Sopuck, an environmental policy expert, farmer and the Winnipeg Free PressSSRqs former hunting columnist, cruised to victory in the Dauphin-Swan River-Marquette byelection as expected.
"We feel wonderful," Sopuck said from his campaign headquarters on Main Street in Dauphin on Monday night. "We worked hard and we didn't take anything for granted at all."
Sopuck won most of the 226 polls reporting, earning about 58 per cent of the vote.
He replaces former MP Inky Mark, who retired after 13 years as MP to run for mayor of Dauphin. Mark lost that job last month to lawyer Eric Irwin.
Most believed the Dauphin riding was among the safest Tory seats in the country, but Mark was personally popular in part because he was often outspokenly offside with his party.
Sopuck, who has already suggested he'd be more of a team player, mopped up most of Mark's support. The Tory vote was down only slightly from 2008.
NDP candidate Denise Harder finished a surprisingly strong second, winning nearly 25 per cent of the vote, the party's best showing there in years.

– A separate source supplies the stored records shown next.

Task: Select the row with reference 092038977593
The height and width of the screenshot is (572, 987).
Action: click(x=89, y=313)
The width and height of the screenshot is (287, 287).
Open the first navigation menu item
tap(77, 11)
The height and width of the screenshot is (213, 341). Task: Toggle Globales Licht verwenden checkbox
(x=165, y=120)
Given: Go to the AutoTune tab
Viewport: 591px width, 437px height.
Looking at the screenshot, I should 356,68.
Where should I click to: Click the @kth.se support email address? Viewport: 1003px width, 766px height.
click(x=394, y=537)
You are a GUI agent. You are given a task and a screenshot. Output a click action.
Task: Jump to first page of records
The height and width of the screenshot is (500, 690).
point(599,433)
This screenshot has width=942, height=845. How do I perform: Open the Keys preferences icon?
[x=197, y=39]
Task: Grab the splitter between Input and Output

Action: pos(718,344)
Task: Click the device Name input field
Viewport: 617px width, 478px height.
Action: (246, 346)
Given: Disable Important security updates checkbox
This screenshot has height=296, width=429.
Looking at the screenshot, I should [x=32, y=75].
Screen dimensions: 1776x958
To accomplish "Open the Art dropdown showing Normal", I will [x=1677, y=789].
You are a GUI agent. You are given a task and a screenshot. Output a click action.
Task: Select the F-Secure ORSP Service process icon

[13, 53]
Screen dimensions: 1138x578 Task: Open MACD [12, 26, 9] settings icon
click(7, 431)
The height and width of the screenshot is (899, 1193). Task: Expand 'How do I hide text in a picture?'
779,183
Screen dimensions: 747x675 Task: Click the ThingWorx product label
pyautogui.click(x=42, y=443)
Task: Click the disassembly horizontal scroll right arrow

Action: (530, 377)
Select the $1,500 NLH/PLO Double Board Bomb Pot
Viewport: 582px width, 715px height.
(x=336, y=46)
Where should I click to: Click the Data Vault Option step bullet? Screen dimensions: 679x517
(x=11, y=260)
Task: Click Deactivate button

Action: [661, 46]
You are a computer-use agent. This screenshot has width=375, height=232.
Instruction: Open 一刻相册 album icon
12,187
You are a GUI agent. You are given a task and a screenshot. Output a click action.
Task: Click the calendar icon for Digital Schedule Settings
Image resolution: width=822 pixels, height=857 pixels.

The NDP has a strong organization in the region, and Harder, a CUPE national rep, ran an aggressive campaign. The NDP holds two provincial seats in the area — Finance Minister Rosann Wowchuk's Swan River seat and Agriculture Minister Stan Struthers' Dauphin-Roblin seat. Many were watching to see how well the NDP fared as a barometer for next fall's provincial election.
Sopuck, no stranger to the workings of government, was former Tory premier Gary Filmon's point man on sustainable development for eight years and served more recently on the federal Round Table on the Environment and the Economy.
He said he'll work to repeal the long- gun registry, calling it "an attack on our way of life." And he said he hopes to help out with an aid package in the works for livestock producers who were flooded out earlier this year. He said he also wants to get up to speed on infrastructure funding and potential projects for his riding.
Sopuck said he's not daunted by the prospect of campaigning all over again in the spring if the machinations of the minority government spark another federal election.
"We have a well-trained team now, and we've learned a lot," he said. "We know we could do even better."